Town Finance Director Brian Waldes presented council with an option to create exceptions for larger short-term rental properties. Waldes said a formula used by other towns in Summit County would allow one person per 200 square feet.
Council members had mixed views on allowing for variances.
“I really feel short-term rentals are not helpful to this community,” council member Gary Gallagher said, noting that the short-term rental market has adversely impacted the long-term rental market. “I am not going to vote for it, will not create more ills for our community.”
Gallagher acknowledged the short term rental market is already in Summit County — that council has “let the genie out of the bottle” and can’t backtrack what has been done — but said he would not support any more leniency with short-term rentals.
“All you’re doing is adding more people to this community at critical times of the year when we’re already overflowing,” Gallagher said.
Council member Kelly Owens agreed and said the core issue is the effect on the housing crisis in Summit County.
“I think that to really be responsible and follow the vision of this town — which is to enhance the community and allowing people to work here, to live here — then sticking with the current occupancy limit is the more responsible choice,” Owens said.
Council member Dick Carleton was the first to voice support of exceptions for larger homes, saying he would suggest allowing higher occupancy for homes that are 4,000 or more square feet.
Carleton added that in order to grant occupancy exceptions to larger properties, it should be required that the property uses a local management company.
Council member Wendy Wolfe wasn’t sure about the 4,000 square foot designation.
“Help us find what is the right size in this community,” Wolfe said to Waldes.
Waldes also presented an option for limiting occupancy regardless of square feet. A maximum occupancy limit of 24 people was provided to council as an example.

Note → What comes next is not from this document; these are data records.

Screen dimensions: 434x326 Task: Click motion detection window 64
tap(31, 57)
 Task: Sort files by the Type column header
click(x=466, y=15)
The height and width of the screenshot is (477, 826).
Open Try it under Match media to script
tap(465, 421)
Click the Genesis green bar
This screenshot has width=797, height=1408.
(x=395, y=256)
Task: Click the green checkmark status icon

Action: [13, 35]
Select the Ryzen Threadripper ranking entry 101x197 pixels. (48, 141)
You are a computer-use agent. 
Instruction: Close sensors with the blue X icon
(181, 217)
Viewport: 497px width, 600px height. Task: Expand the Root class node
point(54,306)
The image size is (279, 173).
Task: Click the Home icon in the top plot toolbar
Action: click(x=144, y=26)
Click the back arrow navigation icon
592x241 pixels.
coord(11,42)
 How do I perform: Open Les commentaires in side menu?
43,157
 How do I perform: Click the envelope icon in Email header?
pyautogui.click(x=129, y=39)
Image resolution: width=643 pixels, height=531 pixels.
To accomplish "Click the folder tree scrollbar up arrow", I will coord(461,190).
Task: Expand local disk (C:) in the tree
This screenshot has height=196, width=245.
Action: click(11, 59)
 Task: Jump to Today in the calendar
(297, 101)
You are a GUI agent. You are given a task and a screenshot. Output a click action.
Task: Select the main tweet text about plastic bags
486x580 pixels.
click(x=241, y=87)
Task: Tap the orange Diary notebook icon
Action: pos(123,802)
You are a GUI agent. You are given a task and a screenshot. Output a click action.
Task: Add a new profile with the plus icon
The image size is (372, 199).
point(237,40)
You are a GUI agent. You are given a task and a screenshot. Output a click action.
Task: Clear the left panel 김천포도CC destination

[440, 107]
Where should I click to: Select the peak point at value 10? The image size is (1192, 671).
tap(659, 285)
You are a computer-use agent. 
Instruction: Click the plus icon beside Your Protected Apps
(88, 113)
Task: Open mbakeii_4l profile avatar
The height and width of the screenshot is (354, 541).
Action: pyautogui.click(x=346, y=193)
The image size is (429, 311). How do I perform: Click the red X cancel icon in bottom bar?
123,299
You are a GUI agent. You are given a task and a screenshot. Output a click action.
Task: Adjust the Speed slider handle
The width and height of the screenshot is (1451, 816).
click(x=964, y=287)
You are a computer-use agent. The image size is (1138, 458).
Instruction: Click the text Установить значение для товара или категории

Mayor Eric Mamula added that homes that had a larger occupancy limit prior to the ordinance should be able to keep that larger occupancy. However, he said that should not apply to properties that have had issues, such as numerous noise complaints. He also said there should not be exceptions for newly built properties.
Krista Rider, co-owner of Paragon Lodging, worked with the town along with the owners of Summit Mountain Rentals to present potential solutions to council.
“We’re super sensitive to this community and the impact, but these homes are not in that caliber for a long-term rental,” Rider said about large lodging properties. “These are more trophy homes that families get together at. We’re worried that that business is just going to go away.”
Rider said the rationale for an exception for larger houses is that comparing the number of bedrooms of a house is not apples to apples and gave the example of comparing a 1,500-square-foot, three-bedroom home to a 3,000-square-foot, three-bedroom home.
“Our whole philosophy is not to pack people in,” Rider said. “We’re more in the mindset that if the property has more capacity, it could house more people. We have a two-bedroom home that is 3,000 square feet. It’s just with those larger home markets, they’re just different.”
Rider also pointed out that the homes are typically not causing the problems that neighbors have with short-term rentals. Paragon Lodging’s clientele is typically multigenerational families, family reunions and groups of a few families, according to Rider. She said the company has a strict noise ordinance, a maximum amount of cars guests can bring and requires a renter to be at least 25 years old.
“If they do decrease that occupancy, the way that the formula is as it stands, it would impact probably 14 to 15 homes that we represent in the town of Breckenridge,” Rider said. “What the worry is, is that those people are just going to go elsewhere. I’m hopeful that maybe we can get a good solution to this.”
Rider said the lodging representatives involved in working with council will bring back research about the issue, and she added that she is pleased council is willing to listen to the lodging community’s concerns.
Breckenridge Communications Director Haley Littleton said the issue will be brought back to council as a proposed ordinance at a future meeting.
Support Local Journalism
Support Local Journalism
As a Summit Daily News reader, you make our work possible.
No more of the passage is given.